CHARLES TOWN — Former Circuit Court Judge Debra McLaughlin, now working as an assistant prosecutor in Jefferson County, is a candidate for the vacancy that will be created with Judge Christopher Wilkes’ retirement.

Family court judge David A. Camilletti of Charles Town is another candidate for the job as is Anthony Delligatti, Wilkes’s son-in-law and the husband of Berkeley County Prosecutor Catie Wilkes Delligatti.

Wilkes’ retirement takes effect Thursday, the same day that interviews for the job are scheduled in Morgantown, according to the governor’s office.

Camilletti, a family court judge in the Panhandle since 2015, holds a bachelor’s degree in history from West Virginia University and also earned his law degree at the Morgantown school.

The 62-year-old was a candidate last year in the race to serve out the rest of Judge Gray Silver III’s eight-year term as a 23rd Judicial Circuit judge.

R. Steven Redding, the Martinsburg attorney appointed to the job by Gov. Jim Justice four months before the election, ended up finishing ahead in the three-county race.

The deadline to apply to replace Wilkes came Jan. 18.

Anthony Delligatti formerly worked at Skinner Law Firm in Charles Town and now is an associate with the Charleston-based firm Pullin, Fowler, Flanagan, Brown & Poe.

Born in Fairmont, he earned a sociology degree from WVU before completing a law degree there in 2013. He also holds a master’s degree in criminal justice from Temple University and a master’s in political science from WVU.

In mid-2017, Justice selected McLaughlin, a Virginia native who’d been serving as the elected prosecutor for Morgan County for 15 years, to replace Judge John Yoder.

He’d died at age 66 on June 9, 2017, a few weeks after heart surgery.

In the spring of 2018, McLaughlin, now 51, lost her bid to stay on the bench when more voters backed David Hammer in the nonpartisan race. Later that year, she joined Prosecutor Matt Harvey’s office in Charles Town.

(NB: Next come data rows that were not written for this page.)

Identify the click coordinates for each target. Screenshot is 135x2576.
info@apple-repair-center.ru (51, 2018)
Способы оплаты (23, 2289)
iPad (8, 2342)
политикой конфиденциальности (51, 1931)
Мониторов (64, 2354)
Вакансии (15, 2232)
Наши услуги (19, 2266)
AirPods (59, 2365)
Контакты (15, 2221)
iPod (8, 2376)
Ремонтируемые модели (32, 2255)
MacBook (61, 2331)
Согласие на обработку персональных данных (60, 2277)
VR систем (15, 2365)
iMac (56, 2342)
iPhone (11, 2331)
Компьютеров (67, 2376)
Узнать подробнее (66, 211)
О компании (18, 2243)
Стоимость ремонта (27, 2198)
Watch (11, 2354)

Now Justice is set to again to appoint a judge to hear cases in Jefferson, Berkeley and Morgan counties.

Other candidates for the appointment: Richard Stephens, a Berkeley County magistrate, and lawyers Nick Colvin, Christine Glover, Stephen Groh and Joseph Kinser.

Colvin and Glover both ran for a 23rd Circuit vacancy in last spring’s election.

Wilkes had sought a Supreme Court seat in November’s statewide election but lost to Tim Armstead, who’d been appointed as an interim justice in the fall.

Wilkes finished third overall with 66,037 votes statewide and was the top vote-getter in Jefferson County, with 10,859.

Wilkes, who has served as a circuit judge since 1993, won re-election in 2000, 2008 and 2016.

He announced his plans to retire in a letter dated Dec. 20. “It has been an honor and a privilege to serve as judge of our circuit for the past 26 years,” he wrote.

Candidates for Wilkes’ job must be 30 or older and state residents for five years or more. They also must have been admitted to practice law in West Virginia for at least a decade.